§ **SUPPLIED MATERIAL**:
------------------------------------------------------------------------

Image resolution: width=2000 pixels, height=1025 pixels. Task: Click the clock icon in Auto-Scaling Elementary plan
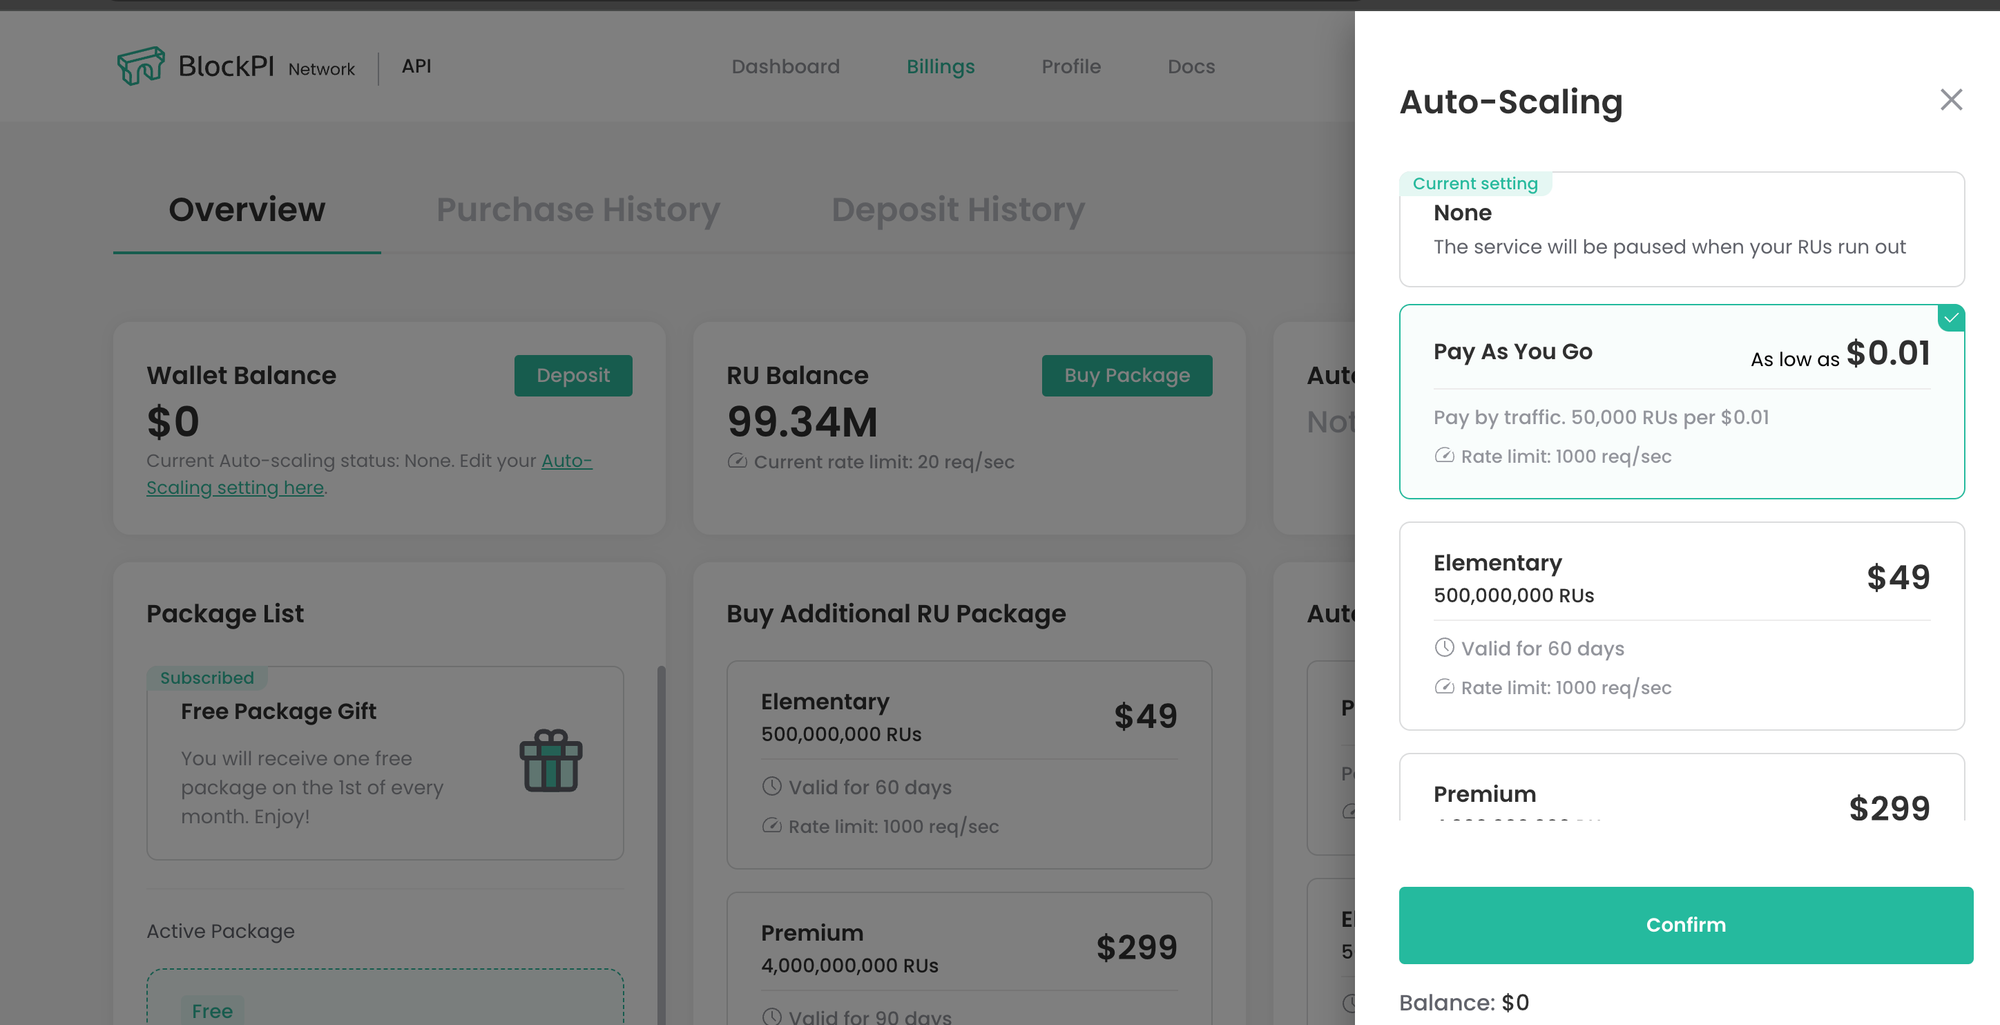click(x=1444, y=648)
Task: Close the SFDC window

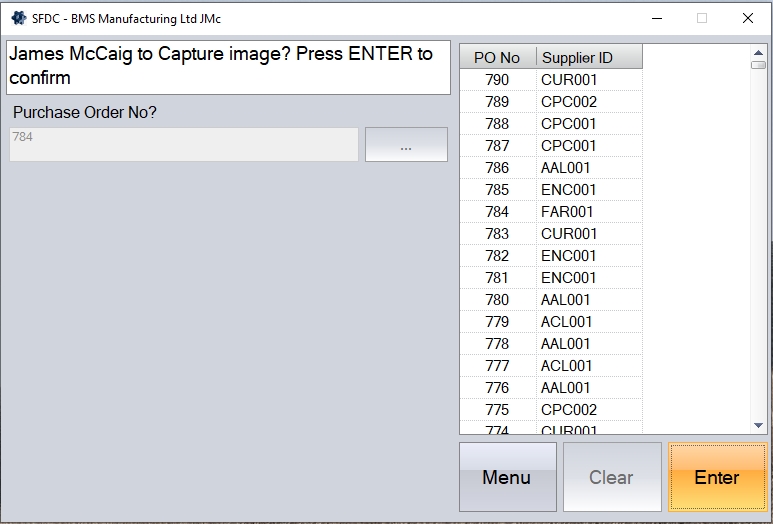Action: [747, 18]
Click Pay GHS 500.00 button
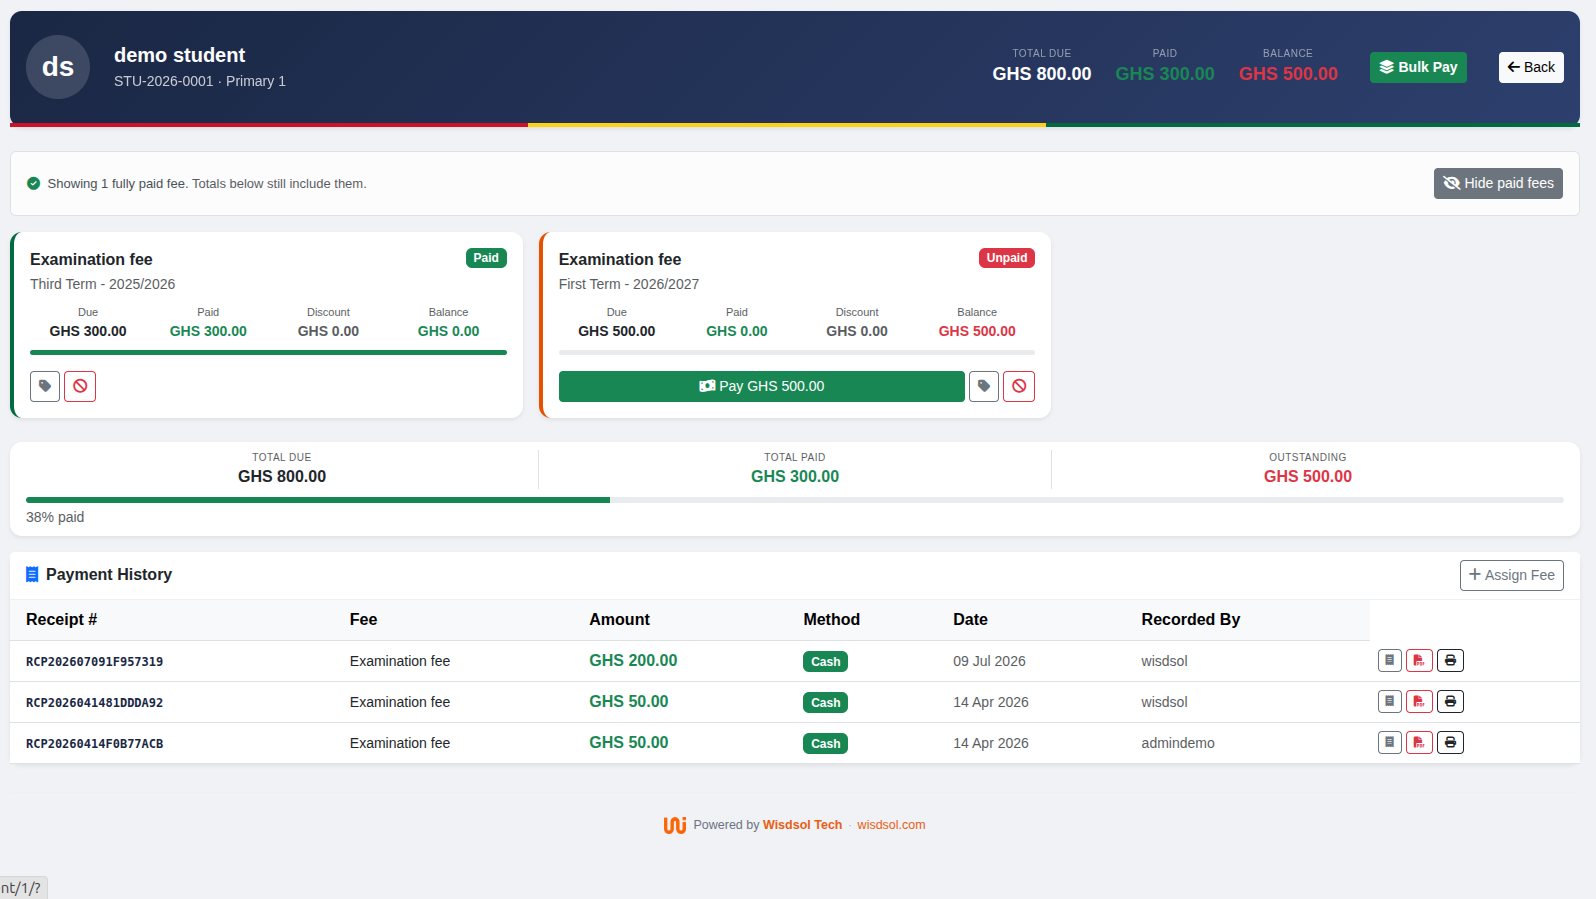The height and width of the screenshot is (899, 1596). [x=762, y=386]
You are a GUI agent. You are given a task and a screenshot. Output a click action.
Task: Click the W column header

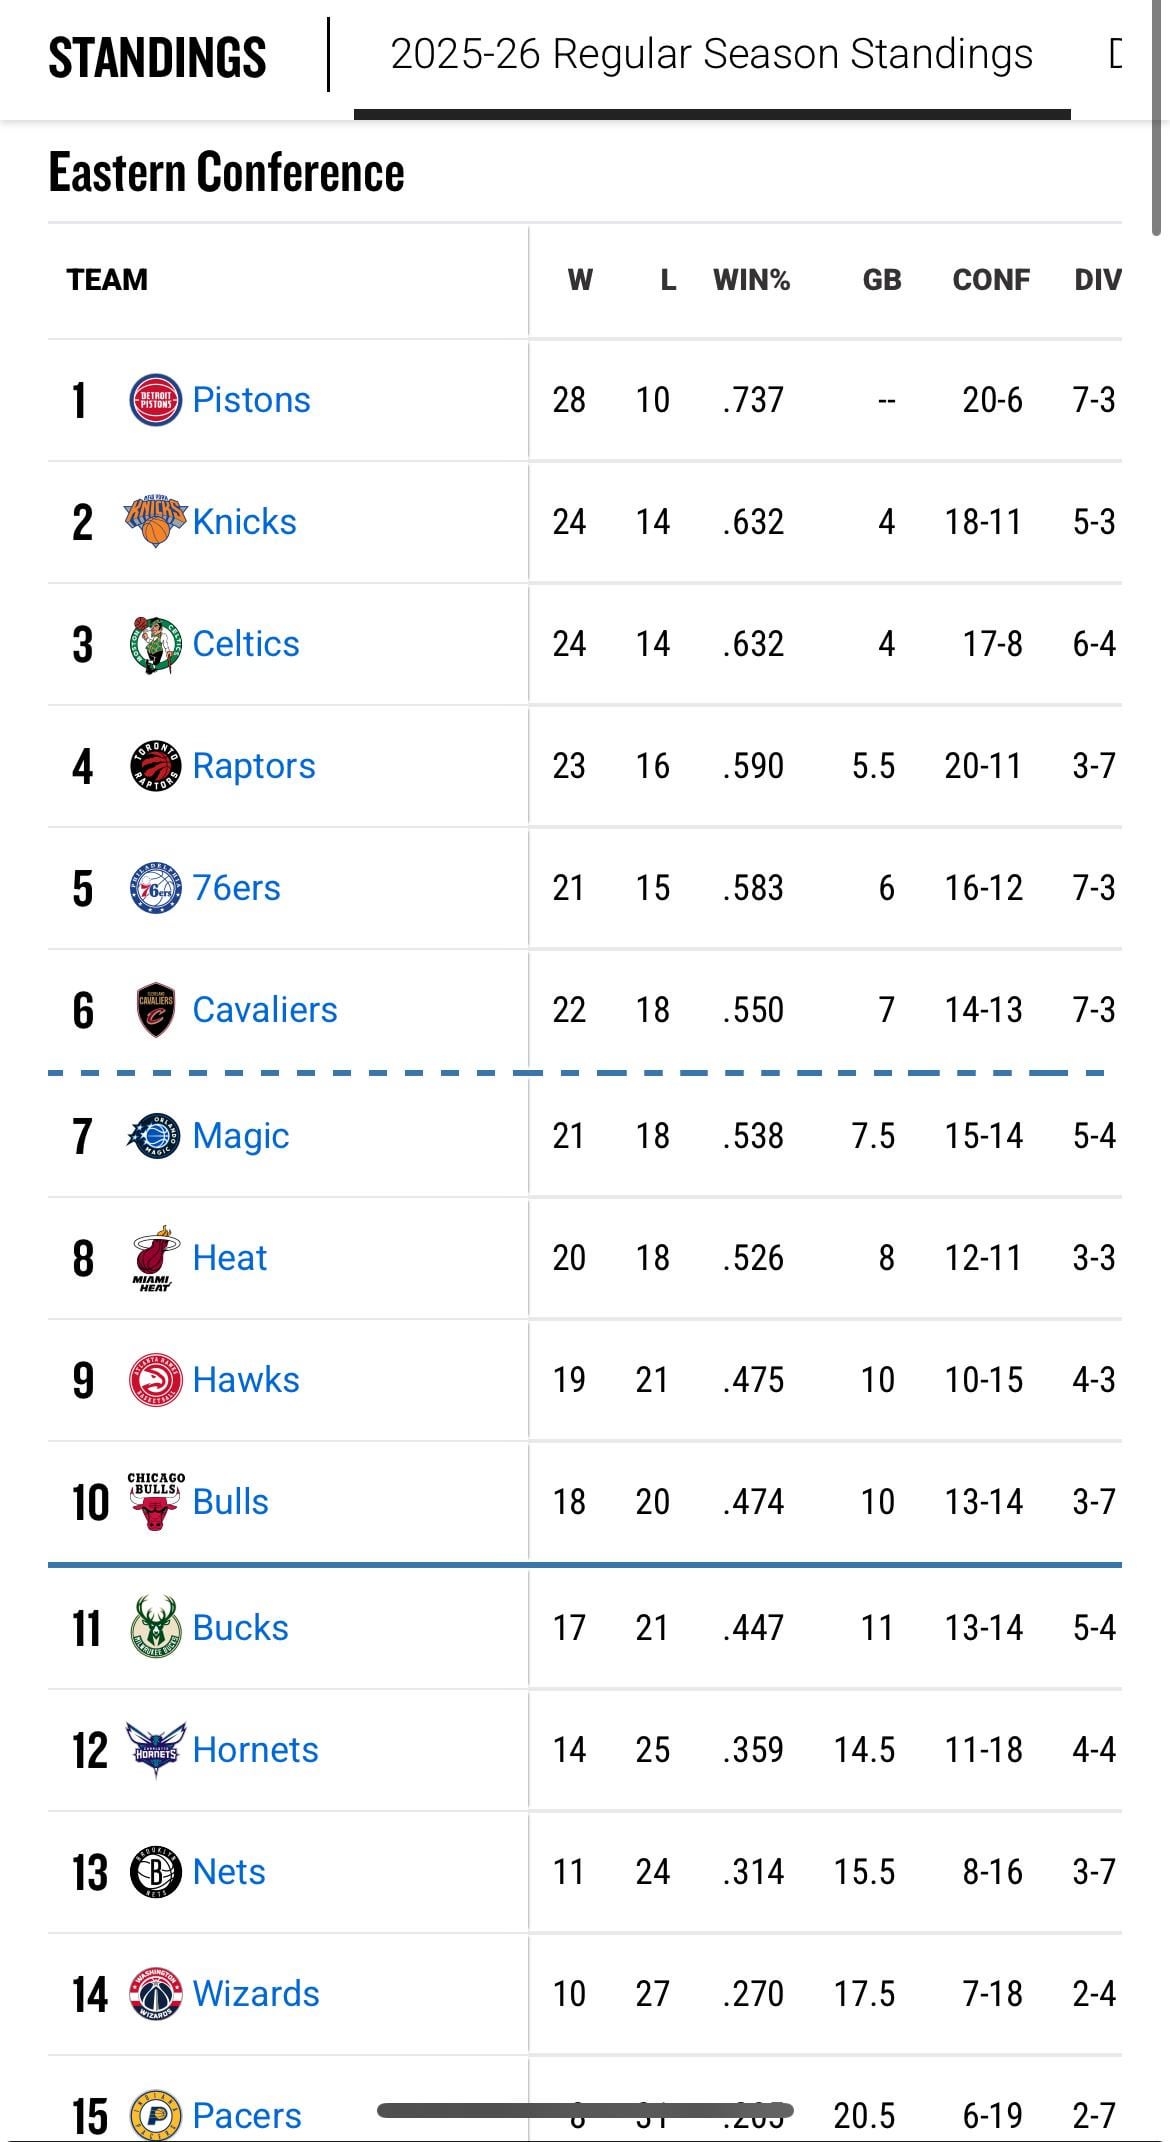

------------------------------------------------------------------------

Copy these lines word for word, omitting the pictures.

Image resolution: width=2000 pixels, height=1025 pixels. Task: Click the clock icon in Auto-Scaling Elementary plan
click(x=1444, y=648)
Task: Close the SFDC window

Action: [747, 18]
Click Pay GHS 500.00 button
The height and width of the screenshot is (899, 1596). [x=762, y=386]
You are a GUI agent. You are given a task and a screenshot. Output a click action.
Task: Click the W column header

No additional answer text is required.